■ **WHAT THIS TASK INVOLVES**
Copy the part of the entries below that opens with the line containing "label on button" and closes with the end of the entries, keeping both ends and the requests. Multiply every coordinate in the answers by 0.55, rounding to whole numbers with halves going up, and leave the pictures out.

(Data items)
++++++++++
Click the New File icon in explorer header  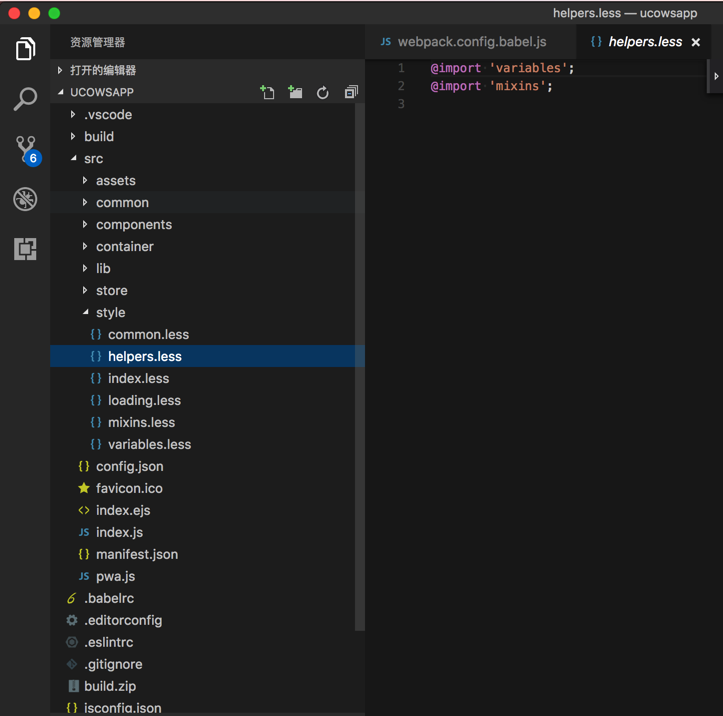pos(267,92)
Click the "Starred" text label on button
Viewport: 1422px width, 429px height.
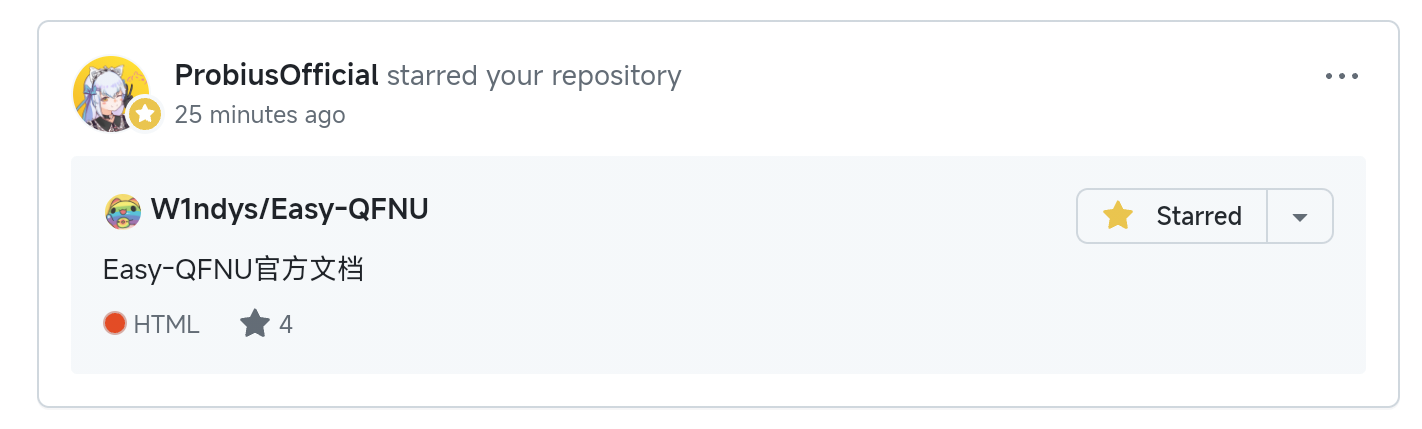pyautogui.click(x=1198, y=216)
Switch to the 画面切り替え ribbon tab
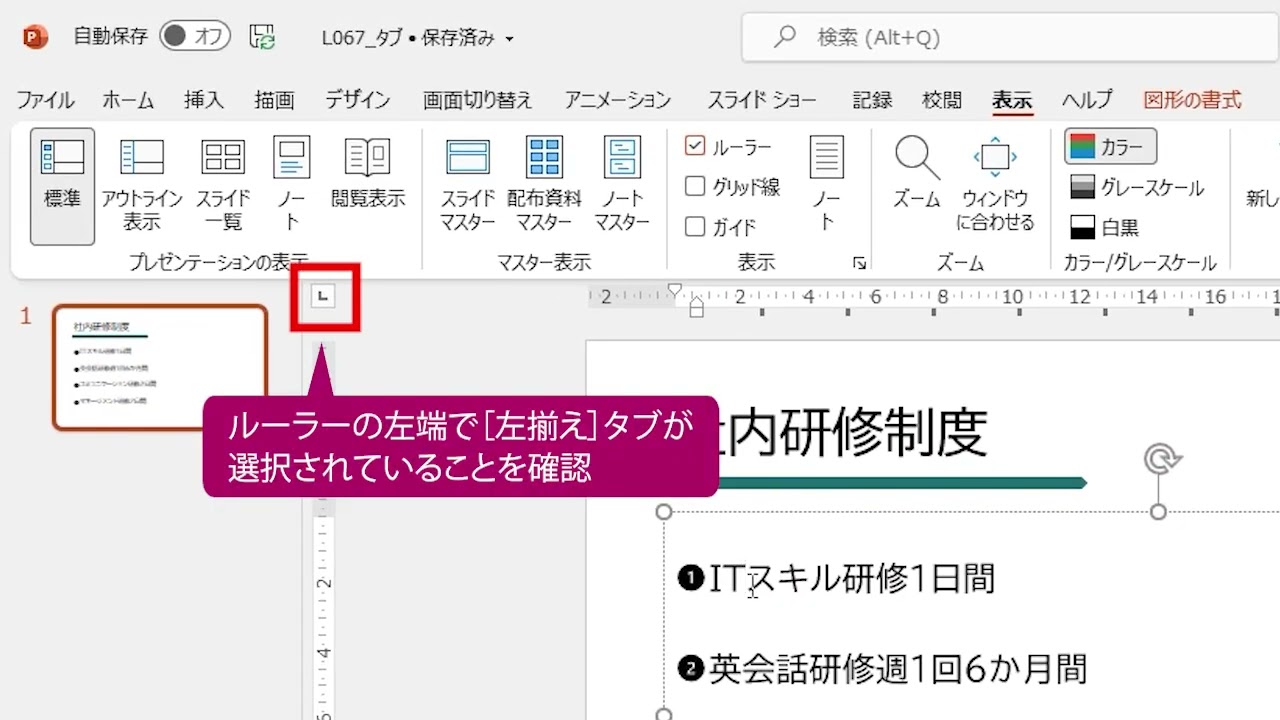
++++++++++
■ **THE OUTPUT**
Click the "Starred" text label on button
Viewport: 1422px width, 429px height.
pyautogui.click(x=659, y=119)
Switch to the 画面切り替え ribbon tab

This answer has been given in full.